To access, press IU on the main menu.

Telemetry (TELE)

The telemetry page can be used for uplinking data to the Apollo Guidance Computer. The available options are:

  • State vector update. First select the source vessel using the SRC button and the reference body (Earth or Moon) using the REF button. Also choose in which state vector slot in the AGC the uplink will occur, using the SLT button. Then press the SV button twice to start the uplink.
  • Clock update. To update the clock in either AGC use the CLK button to start the uplink.
  • Ascent Engine Arming. This LM only can be used to remotely arm of the Ascent Propulsion System. Press the AEAA button and choose the relays to set or reset.
  • Apollo 5 abort. Two buttons are included to start two abort sequences in the Apollo 5 LGC software. The first, for a suborbital abort, is started with the SAB. For a late ascent abort, following an attempt by the LM to reach orbit, use the COI button for Contingency Orbit Insertion.

Lunar Guidance Computer (LGC)

The LGC screen contains a number of helpful tools for LM activation. In the upper half of the screen it shows the TEPHEM (launch time) from the CMC. Below that are IMU attitudes of the CSM and the corresponding required docked alignment of the LM.

After the docked coarse alignment using the display attitude a fine alignment for Verb 42 can be calculated using the V42 button. In almost all the cases the attitude reference (REFSMMAT) will be the same for CSM and LM. Only during Apollo 9 for the rendezvous day were local vertical, local horizontal attitude references used, which has a different definition for CSM versus LM. In this case only use the REF button and set the alignment reference to LVLH.

Two buttons for clock initialization are included on the screen.
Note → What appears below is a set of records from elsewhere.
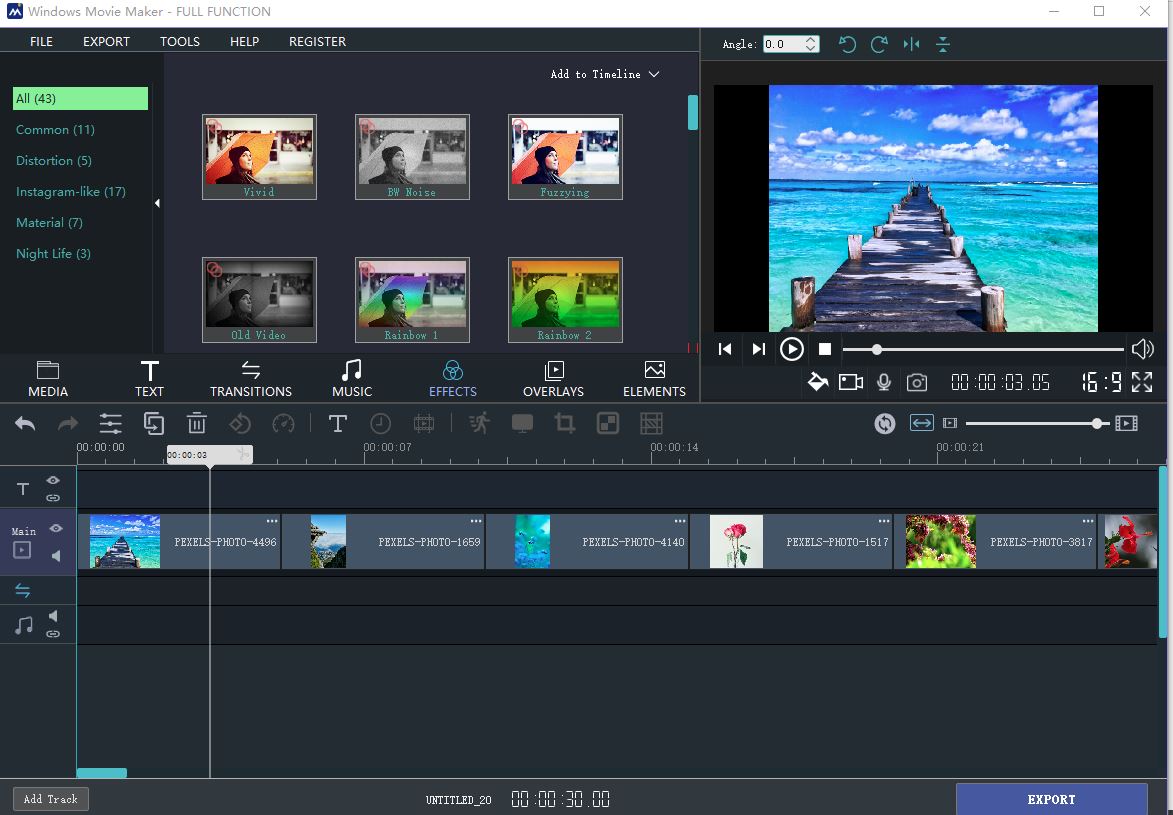Start a voiceover with the microphone icon
The image size is (1173, 815).
[884, 382]
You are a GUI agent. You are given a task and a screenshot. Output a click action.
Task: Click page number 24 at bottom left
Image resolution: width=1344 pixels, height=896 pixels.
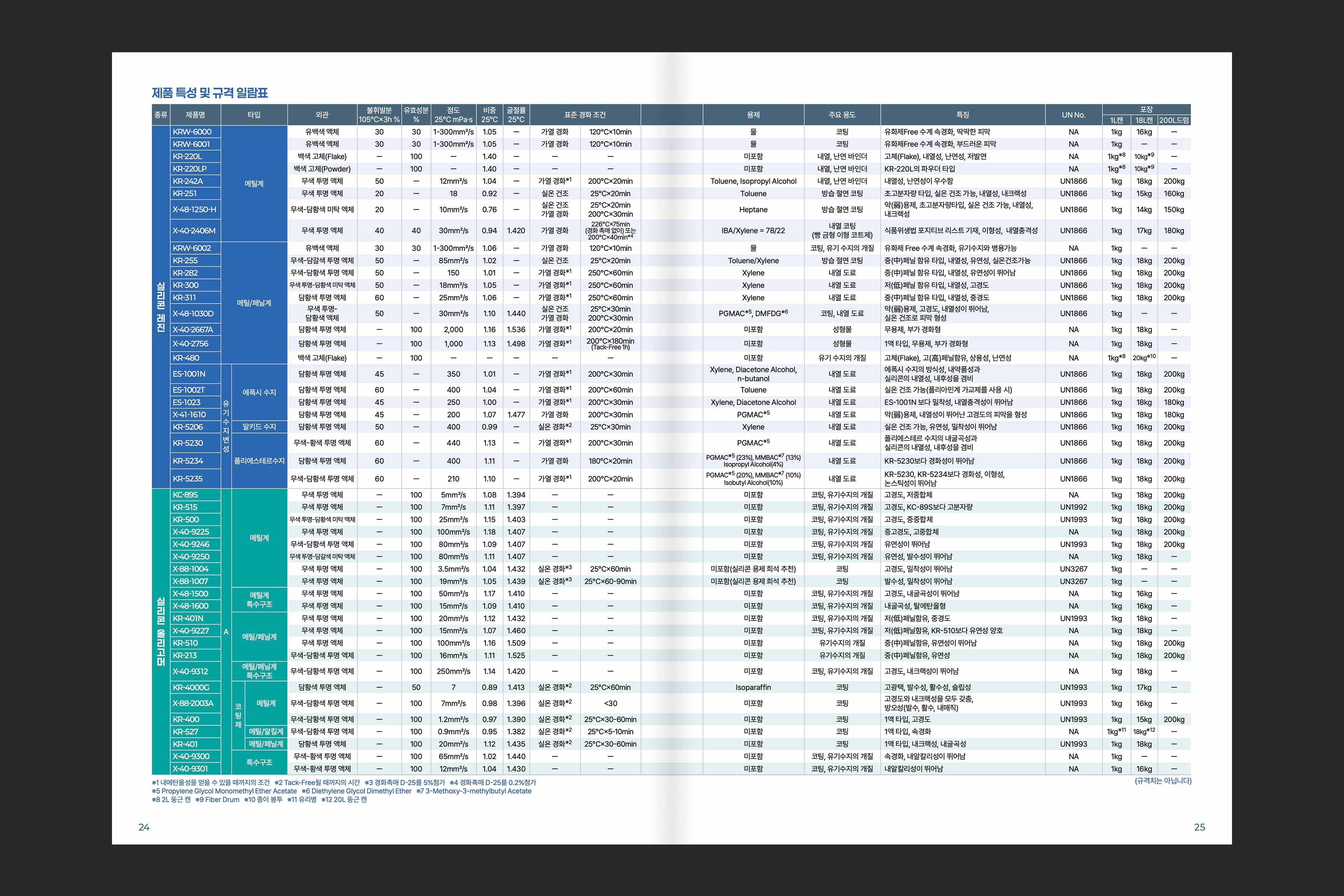tap(144, 827)
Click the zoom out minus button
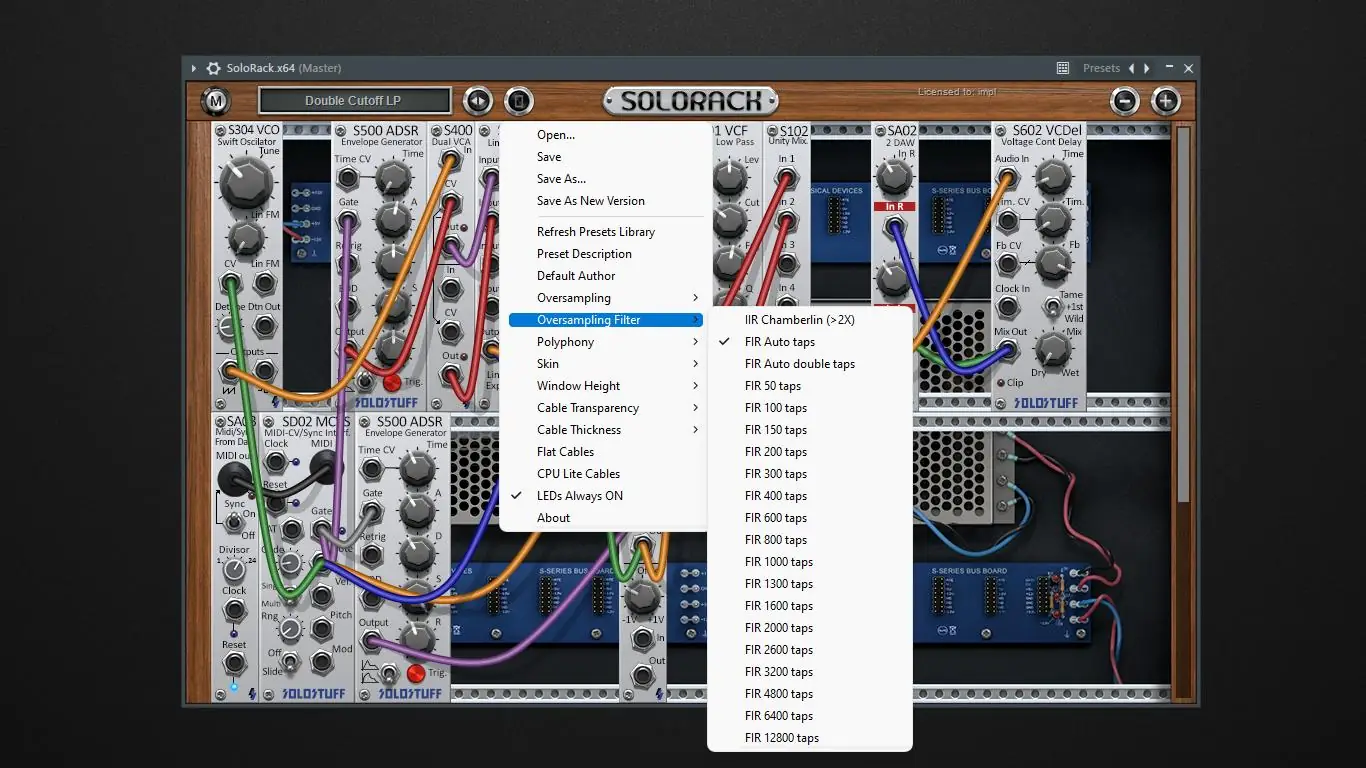 click(x=1125, y=101)
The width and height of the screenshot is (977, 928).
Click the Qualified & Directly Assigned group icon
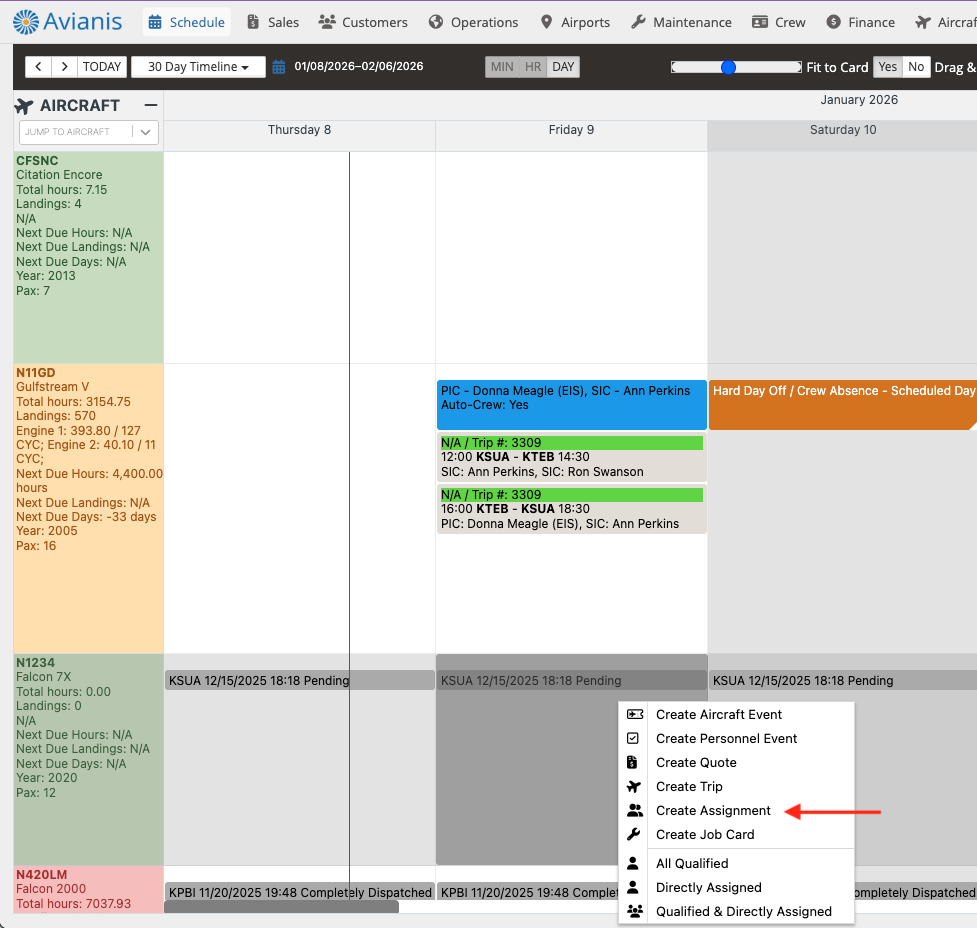point(633,911)
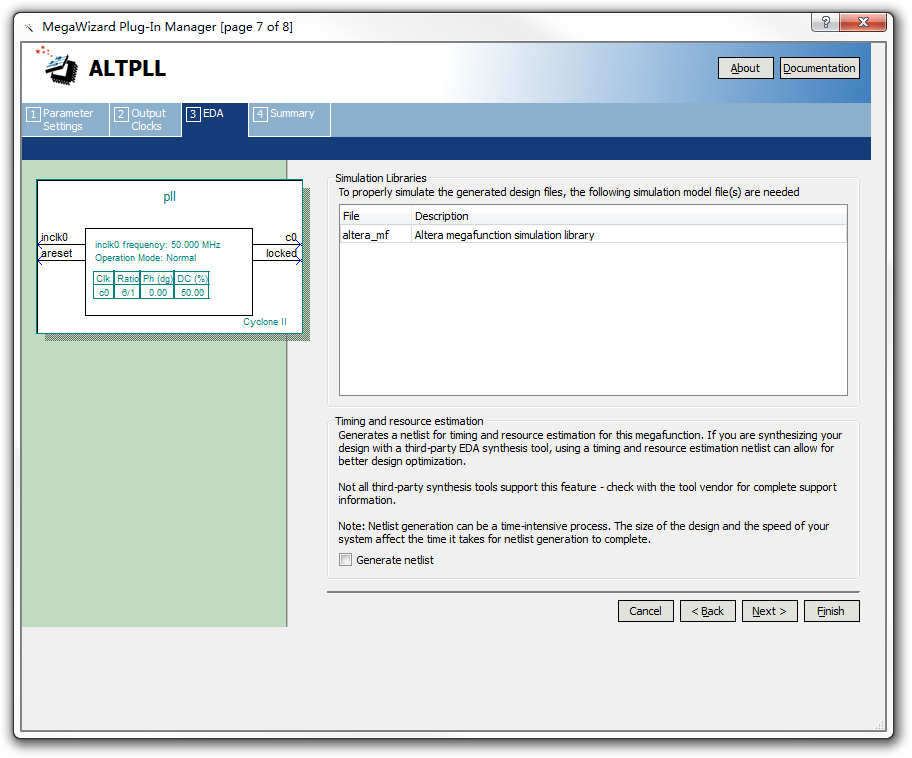This screenshot has height=758, width=912.
Task: Cancel the wizard
Action: pos(645,611)
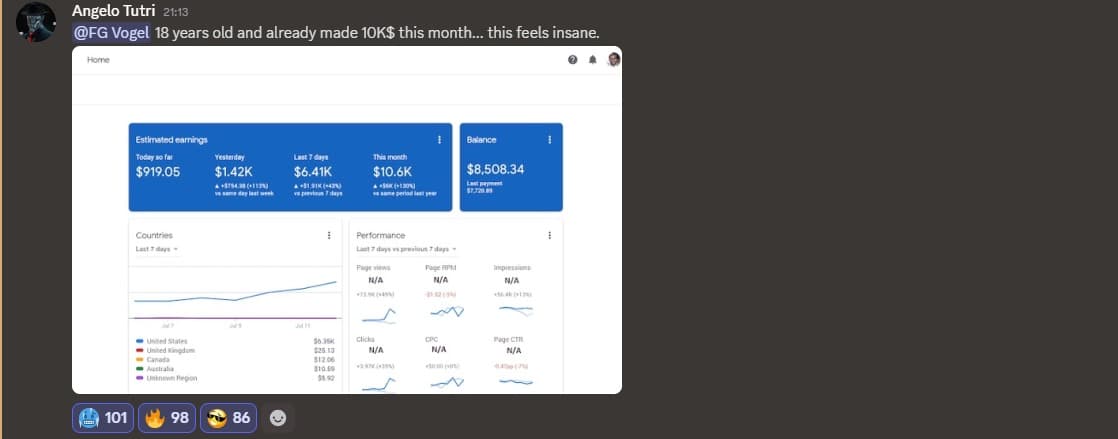Click the United States legend entry
The image size is (1118, 439).
click(165, 341)
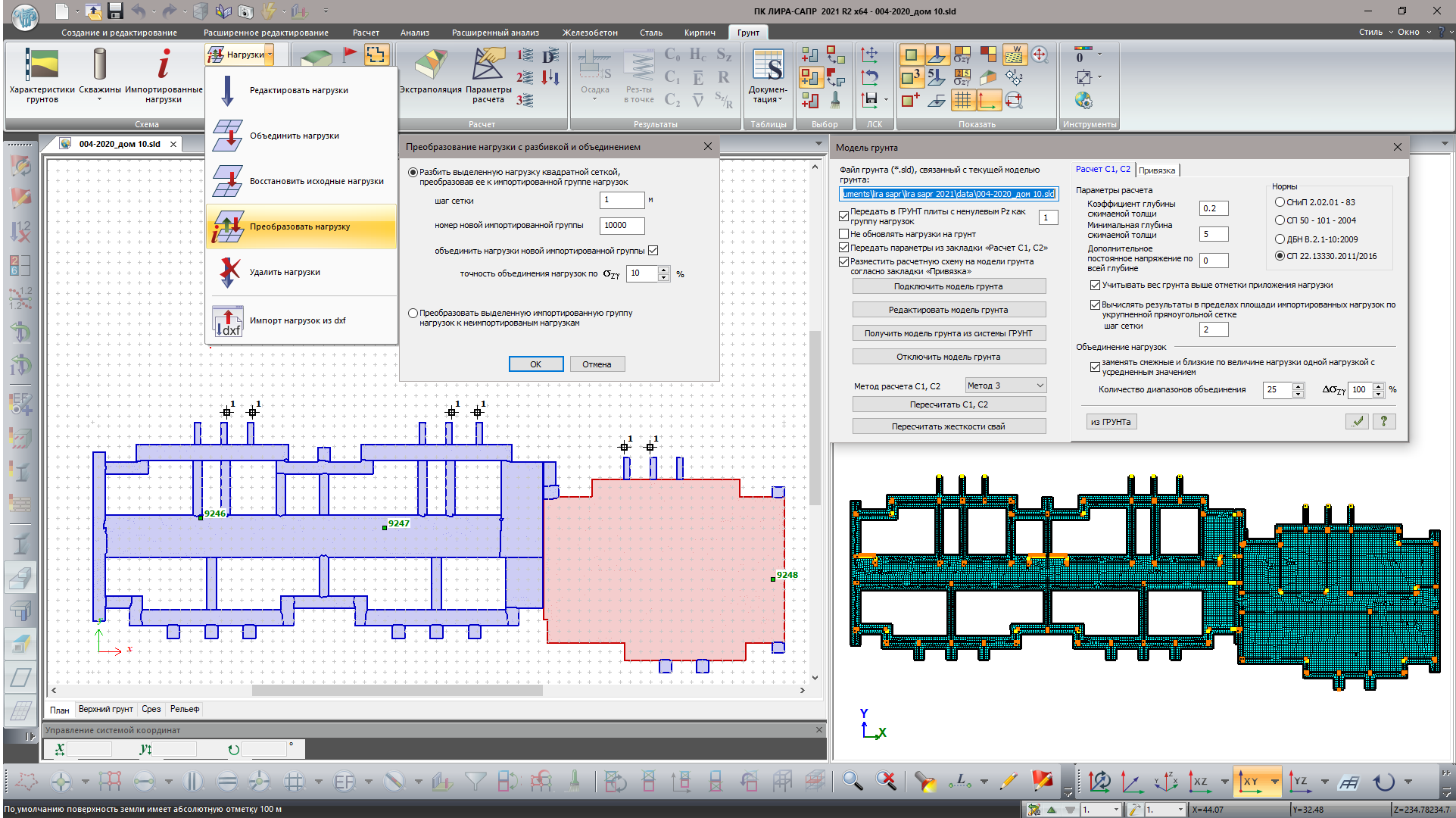The image size is (1456, 818).
Task: Toggle 'объединить нагрузки новой импортированной группы' checkbox
Action: pyautogui.click(x=653, y=251)
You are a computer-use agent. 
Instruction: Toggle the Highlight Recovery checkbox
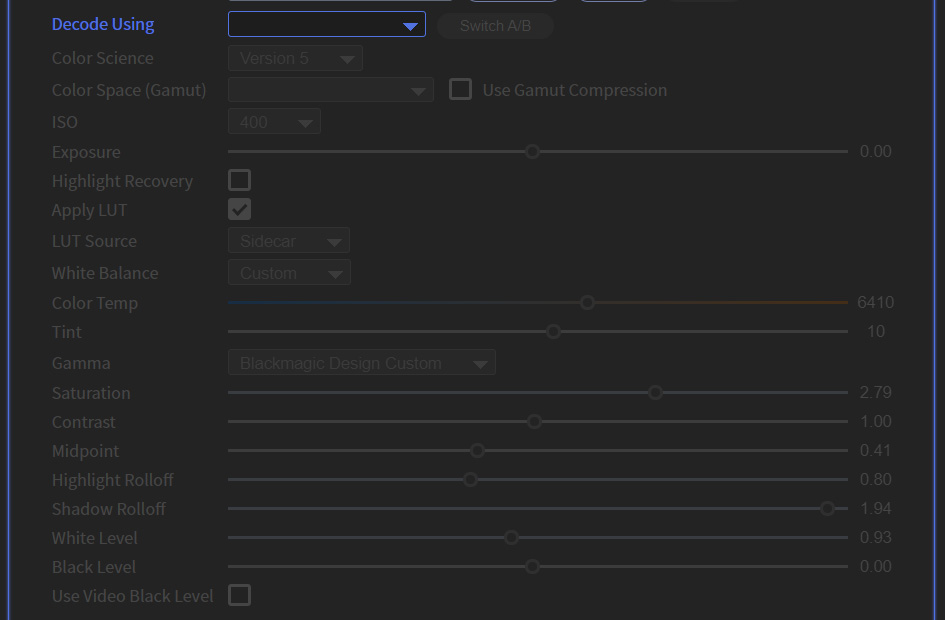[x=239, y=180]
To initialize the AGS clock using the backup method start Verb 47 on the DSKY and enter 377+00000 on the DEDA without pressing ENTRS. The V47 button then causes an simultaneous ENTR press on both DSKY and DEDA. In the LGC this stores the current time as a AGS time reference. In the AGS this sets the clock time to zero.

The second clock procedure is for comparing CMC and LGC clock. Enter Verb 06 Noun 65 on both the CSM and the LM DSKYs. The ENT button then presses ENTR on both DSKYs at the same time. The difference between the CMC and LGC clock times can then be used to enter a time increment (Verb 55) for the LGC.

Failure Simulation (FAIL)

A number of system failures are supported in NASSP, mainly concerning the [SECS] in the CSM and engine or guidance failures in the Saturn vehicle. There are two pages with the status of the failure simulation which can be cycled with the PAG button. Using the RAN a random selection of failures can be generated.

The first page contains the SECS failures Enter the corresponding number of the failure using the SEQ button. The second page shows the engine failures on the S-IB/S-IC and S-II stages. Also supported are a IU reference failure and a failure of the S-II interstage to separate.